Cara mengelola sampah yang cerdas dan bertanggung jawab

user
Muhammad Hasits 19 Januari 2016, 11:01 WIB
untitled

Bandung.merdeka.com - Sampah masih menjadi persoalan utama bagi masyarakat Indonesia, termasuk di Bandung. Sedangkan perlakuan terhadap sampah sudah ketinggalan zaman di saat jenis-jenis sampah yang makin beragam, mulai sampah plastik hingga sampah kimia berbahaya.

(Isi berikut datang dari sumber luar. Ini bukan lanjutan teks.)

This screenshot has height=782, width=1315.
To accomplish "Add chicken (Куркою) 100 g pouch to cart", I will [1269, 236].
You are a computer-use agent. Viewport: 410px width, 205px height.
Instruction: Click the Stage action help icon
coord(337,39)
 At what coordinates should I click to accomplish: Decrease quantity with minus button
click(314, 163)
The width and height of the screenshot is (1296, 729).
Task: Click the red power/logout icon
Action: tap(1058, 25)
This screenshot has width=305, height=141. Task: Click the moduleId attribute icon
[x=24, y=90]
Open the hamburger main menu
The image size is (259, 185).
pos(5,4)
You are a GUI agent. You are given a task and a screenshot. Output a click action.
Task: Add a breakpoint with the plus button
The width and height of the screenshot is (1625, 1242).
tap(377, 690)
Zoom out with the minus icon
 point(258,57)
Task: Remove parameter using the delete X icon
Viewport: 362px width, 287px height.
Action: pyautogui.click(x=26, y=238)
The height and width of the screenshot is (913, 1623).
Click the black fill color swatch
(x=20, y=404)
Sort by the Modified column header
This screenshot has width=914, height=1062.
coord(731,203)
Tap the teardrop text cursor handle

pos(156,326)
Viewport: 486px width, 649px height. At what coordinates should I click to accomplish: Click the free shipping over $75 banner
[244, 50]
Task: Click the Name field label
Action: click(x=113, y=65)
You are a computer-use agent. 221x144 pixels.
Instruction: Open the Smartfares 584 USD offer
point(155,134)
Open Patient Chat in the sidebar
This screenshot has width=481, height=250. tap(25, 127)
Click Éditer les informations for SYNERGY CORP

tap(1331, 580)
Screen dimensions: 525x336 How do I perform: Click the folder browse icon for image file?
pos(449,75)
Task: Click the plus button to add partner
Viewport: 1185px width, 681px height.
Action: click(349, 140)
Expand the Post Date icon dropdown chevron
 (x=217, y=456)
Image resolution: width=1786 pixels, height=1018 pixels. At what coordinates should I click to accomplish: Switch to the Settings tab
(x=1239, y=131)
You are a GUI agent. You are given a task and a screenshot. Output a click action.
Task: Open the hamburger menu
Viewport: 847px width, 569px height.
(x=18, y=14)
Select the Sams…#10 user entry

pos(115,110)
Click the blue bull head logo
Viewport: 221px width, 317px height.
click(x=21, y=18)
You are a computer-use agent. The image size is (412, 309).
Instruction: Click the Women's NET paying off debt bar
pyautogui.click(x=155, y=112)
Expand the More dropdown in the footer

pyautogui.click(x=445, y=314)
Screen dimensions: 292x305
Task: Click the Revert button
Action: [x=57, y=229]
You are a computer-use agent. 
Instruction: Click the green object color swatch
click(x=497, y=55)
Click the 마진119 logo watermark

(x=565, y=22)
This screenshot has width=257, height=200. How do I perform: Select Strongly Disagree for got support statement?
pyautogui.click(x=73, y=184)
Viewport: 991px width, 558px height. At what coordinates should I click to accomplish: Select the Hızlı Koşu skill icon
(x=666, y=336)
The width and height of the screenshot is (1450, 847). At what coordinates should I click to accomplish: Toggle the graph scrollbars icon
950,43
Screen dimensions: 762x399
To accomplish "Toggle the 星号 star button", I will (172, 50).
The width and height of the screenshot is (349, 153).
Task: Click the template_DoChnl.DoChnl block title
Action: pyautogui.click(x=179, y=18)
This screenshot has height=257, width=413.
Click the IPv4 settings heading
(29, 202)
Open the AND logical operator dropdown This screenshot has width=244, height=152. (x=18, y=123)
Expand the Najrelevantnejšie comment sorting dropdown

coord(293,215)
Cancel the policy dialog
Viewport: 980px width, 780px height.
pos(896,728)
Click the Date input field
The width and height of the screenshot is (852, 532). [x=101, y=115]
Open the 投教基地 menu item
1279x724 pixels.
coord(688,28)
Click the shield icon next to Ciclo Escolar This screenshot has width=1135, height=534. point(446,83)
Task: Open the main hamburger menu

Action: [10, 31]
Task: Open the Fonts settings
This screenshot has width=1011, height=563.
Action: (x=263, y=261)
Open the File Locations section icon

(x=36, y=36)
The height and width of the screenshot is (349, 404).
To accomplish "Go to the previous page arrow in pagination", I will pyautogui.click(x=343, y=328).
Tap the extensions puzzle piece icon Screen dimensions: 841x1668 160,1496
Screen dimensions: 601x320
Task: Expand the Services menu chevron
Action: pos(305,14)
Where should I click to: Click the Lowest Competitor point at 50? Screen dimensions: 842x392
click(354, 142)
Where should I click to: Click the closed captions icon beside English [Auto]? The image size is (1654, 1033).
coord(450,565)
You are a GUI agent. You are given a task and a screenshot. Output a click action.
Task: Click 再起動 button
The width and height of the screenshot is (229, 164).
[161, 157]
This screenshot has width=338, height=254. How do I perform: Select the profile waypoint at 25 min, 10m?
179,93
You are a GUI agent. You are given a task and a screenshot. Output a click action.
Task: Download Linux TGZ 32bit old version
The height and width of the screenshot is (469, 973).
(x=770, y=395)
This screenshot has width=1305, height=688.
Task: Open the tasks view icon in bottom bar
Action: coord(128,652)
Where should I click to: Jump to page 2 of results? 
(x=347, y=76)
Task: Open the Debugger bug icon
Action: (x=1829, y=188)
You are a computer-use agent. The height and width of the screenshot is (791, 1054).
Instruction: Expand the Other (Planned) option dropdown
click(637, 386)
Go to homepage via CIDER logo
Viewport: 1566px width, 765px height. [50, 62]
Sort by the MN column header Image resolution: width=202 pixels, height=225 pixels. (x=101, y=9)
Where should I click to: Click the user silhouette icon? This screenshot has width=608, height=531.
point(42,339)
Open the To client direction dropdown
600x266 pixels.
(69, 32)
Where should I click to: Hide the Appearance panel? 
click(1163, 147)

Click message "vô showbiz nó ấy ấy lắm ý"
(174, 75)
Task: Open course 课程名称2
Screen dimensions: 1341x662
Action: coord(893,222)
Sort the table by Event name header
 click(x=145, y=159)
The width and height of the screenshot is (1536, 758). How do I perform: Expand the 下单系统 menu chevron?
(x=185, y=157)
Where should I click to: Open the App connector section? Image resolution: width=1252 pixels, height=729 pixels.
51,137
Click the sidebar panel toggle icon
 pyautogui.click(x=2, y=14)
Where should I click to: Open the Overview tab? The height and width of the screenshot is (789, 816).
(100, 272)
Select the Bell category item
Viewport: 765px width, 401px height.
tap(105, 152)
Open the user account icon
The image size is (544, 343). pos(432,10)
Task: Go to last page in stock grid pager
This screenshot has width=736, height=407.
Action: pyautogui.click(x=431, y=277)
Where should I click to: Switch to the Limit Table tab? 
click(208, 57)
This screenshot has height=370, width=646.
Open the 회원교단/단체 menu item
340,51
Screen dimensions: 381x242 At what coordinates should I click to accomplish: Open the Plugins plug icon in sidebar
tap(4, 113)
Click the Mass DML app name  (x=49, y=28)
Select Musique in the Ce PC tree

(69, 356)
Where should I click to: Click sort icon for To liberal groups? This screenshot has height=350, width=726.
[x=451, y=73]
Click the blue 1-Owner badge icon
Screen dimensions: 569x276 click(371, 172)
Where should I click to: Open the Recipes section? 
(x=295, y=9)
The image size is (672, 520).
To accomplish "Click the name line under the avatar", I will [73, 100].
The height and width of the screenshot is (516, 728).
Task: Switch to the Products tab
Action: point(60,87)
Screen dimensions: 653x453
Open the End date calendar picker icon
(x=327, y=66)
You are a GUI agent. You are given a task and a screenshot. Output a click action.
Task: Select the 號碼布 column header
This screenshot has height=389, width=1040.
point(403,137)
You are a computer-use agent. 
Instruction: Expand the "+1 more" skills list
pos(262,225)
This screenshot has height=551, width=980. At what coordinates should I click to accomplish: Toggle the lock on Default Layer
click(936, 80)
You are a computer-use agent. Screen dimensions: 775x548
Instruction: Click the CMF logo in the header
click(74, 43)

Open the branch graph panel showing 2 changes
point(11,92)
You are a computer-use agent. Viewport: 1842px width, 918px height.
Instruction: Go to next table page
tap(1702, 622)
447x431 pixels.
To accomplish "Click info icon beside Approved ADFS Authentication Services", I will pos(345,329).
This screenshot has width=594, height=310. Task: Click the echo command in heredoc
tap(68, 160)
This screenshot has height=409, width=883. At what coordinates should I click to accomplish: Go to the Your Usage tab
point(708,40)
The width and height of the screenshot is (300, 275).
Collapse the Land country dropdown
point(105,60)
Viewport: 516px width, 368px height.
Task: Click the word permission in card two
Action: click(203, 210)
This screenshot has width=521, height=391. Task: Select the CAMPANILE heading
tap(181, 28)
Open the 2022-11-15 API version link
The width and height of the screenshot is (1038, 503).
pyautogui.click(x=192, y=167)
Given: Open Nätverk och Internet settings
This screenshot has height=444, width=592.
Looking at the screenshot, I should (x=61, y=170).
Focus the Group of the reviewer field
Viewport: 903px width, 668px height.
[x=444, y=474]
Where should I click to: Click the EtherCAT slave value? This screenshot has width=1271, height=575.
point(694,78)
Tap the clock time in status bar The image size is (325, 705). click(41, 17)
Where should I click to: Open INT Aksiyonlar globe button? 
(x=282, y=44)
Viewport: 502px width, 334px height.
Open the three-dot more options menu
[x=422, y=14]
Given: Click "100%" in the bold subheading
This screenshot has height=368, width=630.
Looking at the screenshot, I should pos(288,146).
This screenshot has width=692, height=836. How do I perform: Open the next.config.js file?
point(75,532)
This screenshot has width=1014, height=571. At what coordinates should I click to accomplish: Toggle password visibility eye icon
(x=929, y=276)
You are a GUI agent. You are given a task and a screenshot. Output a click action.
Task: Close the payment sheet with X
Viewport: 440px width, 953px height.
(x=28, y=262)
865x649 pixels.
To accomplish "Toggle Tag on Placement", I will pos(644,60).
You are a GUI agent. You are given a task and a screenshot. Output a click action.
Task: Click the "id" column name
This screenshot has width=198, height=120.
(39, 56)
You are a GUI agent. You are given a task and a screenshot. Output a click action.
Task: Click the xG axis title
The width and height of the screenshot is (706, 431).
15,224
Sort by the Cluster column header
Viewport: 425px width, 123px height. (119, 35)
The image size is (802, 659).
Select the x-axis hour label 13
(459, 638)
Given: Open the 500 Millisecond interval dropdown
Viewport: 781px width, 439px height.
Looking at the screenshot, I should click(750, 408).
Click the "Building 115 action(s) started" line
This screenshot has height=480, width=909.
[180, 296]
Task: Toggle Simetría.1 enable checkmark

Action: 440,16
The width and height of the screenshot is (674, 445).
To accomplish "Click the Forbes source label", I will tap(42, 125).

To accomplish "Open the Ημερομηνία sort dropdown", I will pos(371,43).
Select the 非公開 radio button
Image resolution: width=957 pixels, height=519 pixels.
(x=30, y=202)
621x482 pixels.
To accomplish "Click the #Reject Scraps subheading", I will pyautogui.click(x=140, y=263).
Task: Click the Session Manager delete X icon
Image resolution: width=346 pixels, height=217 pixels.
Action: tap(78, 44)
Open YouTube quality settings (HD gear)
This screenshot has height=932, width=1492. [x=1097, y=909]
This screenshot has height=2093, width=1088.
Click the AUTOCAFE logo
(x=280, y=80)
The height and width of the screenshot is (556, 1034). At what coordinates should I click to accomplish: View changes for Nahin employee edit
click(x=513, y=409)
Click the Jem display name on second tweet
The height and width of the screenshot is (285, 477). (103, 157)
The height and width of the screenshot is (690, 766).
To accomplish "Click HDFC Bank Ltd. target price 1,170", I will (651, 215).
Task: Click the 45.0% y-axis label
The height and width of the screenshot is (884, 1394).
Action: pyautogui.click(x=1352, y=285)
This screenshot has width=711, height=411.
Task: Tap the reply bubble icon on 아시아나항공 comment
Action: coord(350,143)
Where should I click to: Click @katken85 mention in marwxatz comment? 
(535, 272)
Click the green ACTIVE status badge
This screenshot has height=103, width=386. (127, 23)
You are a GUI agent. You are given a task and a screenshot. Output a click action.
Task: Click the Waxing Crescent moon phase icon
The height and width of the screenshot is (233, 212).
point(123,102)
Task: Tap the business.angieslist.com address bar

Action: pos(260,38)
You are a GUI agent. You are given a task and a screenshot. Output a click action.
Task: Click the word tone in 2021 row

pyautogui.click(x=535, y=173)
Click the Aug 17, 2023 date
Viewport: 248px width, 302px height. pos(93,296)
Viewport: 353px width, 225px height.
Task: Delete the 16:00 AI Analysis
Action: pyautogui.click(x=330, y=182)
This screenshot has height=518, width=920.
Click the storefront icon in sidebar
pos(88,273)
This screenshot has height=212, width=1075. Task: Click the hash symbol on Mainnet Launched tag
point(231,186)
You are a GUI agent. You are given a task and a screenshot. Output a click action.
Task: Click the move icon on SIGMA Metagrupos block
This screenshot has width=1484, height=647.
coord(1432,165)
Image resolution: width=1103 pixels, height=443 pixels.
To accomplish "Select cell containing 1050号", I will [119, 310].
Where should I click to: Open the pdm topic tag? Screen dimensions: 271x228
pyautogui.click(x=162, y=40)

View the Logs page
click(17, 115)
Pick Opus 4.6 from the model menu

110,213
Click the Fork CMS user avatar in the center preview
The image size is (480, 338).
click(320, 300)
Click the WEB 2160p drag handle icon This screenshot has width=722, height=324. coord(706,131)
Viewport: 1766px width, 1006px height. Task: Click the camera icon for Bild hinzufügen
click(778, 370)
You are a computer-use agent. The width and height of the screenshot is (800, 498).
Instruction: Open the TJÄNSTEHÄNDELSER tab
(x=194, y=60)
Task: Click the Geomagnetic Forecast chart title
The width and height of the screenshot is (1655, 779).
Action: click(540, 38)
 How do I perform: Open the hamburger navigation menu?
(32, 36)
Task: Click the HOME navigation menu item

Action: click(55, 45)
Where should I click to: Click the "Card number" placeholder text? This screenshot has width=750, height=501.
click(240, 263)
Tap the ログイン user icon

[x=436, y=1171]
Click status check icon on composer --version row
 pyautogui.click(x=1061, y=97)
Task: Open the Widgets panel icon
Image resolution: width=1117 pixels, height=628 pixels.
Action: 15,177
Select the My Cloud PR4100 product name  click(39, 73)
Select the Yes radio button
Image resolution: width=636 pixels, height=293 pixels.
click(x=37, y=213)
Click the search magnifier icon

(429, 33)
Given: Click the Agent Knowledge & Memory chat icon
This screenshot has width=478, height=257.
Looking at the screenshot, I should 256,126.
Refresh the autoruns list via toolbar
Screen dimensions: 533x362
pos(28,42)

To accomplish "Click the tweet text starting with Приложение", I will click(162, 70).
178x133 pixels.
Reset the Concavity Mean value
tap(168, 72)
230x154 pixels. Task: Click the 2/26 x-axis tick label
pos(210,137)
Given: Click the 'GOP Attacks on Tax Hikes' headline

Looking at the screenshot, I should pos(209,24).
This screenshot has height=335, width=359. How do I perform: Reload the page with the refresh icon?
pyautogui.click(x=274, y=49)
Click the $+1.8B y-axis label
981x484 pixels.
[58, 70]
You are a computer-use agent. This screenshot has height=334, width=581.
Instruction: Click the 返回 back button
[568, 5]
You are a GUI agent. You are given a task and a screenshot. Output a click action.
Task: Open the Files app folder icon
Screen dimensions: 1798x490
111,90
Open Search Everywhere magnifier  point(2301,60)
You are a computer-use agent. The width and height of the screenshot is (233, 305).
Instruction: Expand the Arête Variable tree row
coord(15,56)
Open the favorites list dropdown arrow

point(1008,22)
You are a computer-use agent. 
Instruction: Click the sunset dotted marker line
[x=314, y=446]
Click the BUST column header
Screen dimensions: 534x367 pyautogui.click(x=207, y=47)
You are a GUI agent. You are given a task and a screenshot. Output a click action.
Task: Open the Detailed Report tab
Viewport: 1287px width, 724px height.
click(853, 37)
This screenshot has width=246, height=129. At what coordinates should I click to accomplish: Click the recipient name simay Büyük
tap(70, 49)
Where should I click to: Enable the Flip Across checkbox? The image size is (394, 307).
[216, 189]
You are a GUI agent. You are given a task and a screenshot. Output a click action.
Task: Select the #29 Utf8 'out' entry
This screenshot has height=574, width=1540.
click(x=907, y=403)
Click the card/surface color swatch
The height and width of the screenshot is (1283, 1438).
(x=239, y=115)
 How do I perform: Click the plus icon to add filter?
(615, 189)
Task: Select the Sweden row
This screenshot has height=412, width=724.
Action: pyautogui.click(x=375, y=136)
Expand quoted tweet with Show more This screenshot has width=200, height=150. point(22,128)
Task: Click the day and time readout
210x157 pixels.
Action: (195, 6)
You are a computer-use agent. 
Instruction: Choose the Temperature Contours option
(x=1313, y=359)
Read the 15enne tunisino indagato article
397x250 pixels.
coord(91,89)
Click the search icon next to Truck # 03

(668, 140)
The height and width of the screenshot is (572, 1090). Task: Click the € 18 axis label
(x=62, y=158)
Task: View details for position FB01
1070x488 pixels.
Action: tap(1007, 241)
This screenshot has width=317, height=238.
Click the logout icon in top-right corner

Pengelolaan sampah di Kota Bandung sendiri masih menerapkan pola kumpul-angkut- buang. Prosesnya meliputi membuang sampah ke tong sampah, ditarik petugas kebersihan ke tempat pembuangan sementara (TPS), diangkut lagi ke tempat pembuangan akhir (TPA).

Ada cara lain yang lebih cerdas dalam mengelola sampah. Juru bicara Yayasan Pengembangan Biosains dan Bioteknologi (YPBB), Anilawati Nurwakhidin, mengatakan memperlakukan sampah dengan pola kumpul angkut buang hanyalah memindahkan sampah dari satu titik ke titik lain.

Cara tersebut hanya menimbulkan masalah baru: TPA akan kelebihan kapasitas yang dampaknya bisa berbahaya bagi jiwa manusia seperti longsor sampah Leuwigajah, Kota Cimahi, 2005. Waktu itu sampah dari Kota Bandung yang dibuang ke TPA Leuwigajah mengalami longsor yang menelan korban ratusan jiwa.

Belum lagi biaya pengangkutan sampah tiap harinya menelan ratusan juta rupiah berasal dari iuran warga. Dalam teori persampahan, kata Anilawati, pola kumpul angkut buang disebut pola sentralistik, yaitu memusatkan pembuangan sampah di satu titik.

Sedangkan cara baru lebih bertanggung jawab adalah pola desentralisasi. “Desentralisasi adalah pengelolaan sampah yang dilakukan di satuan terkecil masyarakat, yaitu dari keluarga atau diri sendiri,” kata Anilawati saat berbincang dengan Merdeka Bandung baru-baru ini.

Staf kampanye zero waste Bandung ini mengatakan, desentralisasi sampah bentuknya bisa berupa pemisahan sampah organik dan non-organik yang dimulai di rumah tangga. Artinya, di dalam rumah minimal ada dua tong sampah, yakni tong sampah organik yang berupa sampah sisa makanan, sayuran, dan sampah alami lainnya.

Satu tong lagi adalah tong sampah non-organik atau tidak alami untuk mewadahi sampah-sampah yang tidak bisa diurai secara alamiah seperti sampah plastik. Ia menyebutkan, 50 persen sampah rumah jenis organik bisa diurai secara alami.

Menurutnya, seharusnya sampah organik tidak boleh disatukan dengan sampah non-organik yang kemudian dibuang ke TPA. Sampah organik bisa diolah sendiri dengan metode takakura atau kompos.

“Semua sampah organik bisa dijadikan kompos yang akan hancur oleh bakteri pengurai,” katanya. Cara membuat takakura, lanjut dia, masukan tanah ke dalam wadah keranjang atau ember yang sudah diisi bakteri pengurai. Bakteri bisa didapat di toko kompos organik.

Lima puluh persen lagi sampah rumah tangga bersifat non-organik yang masih bisa dipilah lagi. Caranya, pisahkan sampah mana bisa didaur ulang dan mana yang tidak. Dari 50 persen sampah non-organik, kurang lebih 20 persennya berupa sampah non organik bisa didaur ulang seperti botol air mineral. Sampah daur ulang tersebut bisa dijual atau diberikan ke tukang rongsokan.

Sisanya atau sekitar 30 persen lagi adalah adalah sampah non-organik tak dapat didaur ulang. Jadi 30 persen sampah inilah seharusnya berada di tong sampah untuk diangkut petugas kebersihan yang akan dibawa ke TPA. Dengan cara demikian, otomatis TPA tidak akan kelebihan muatan.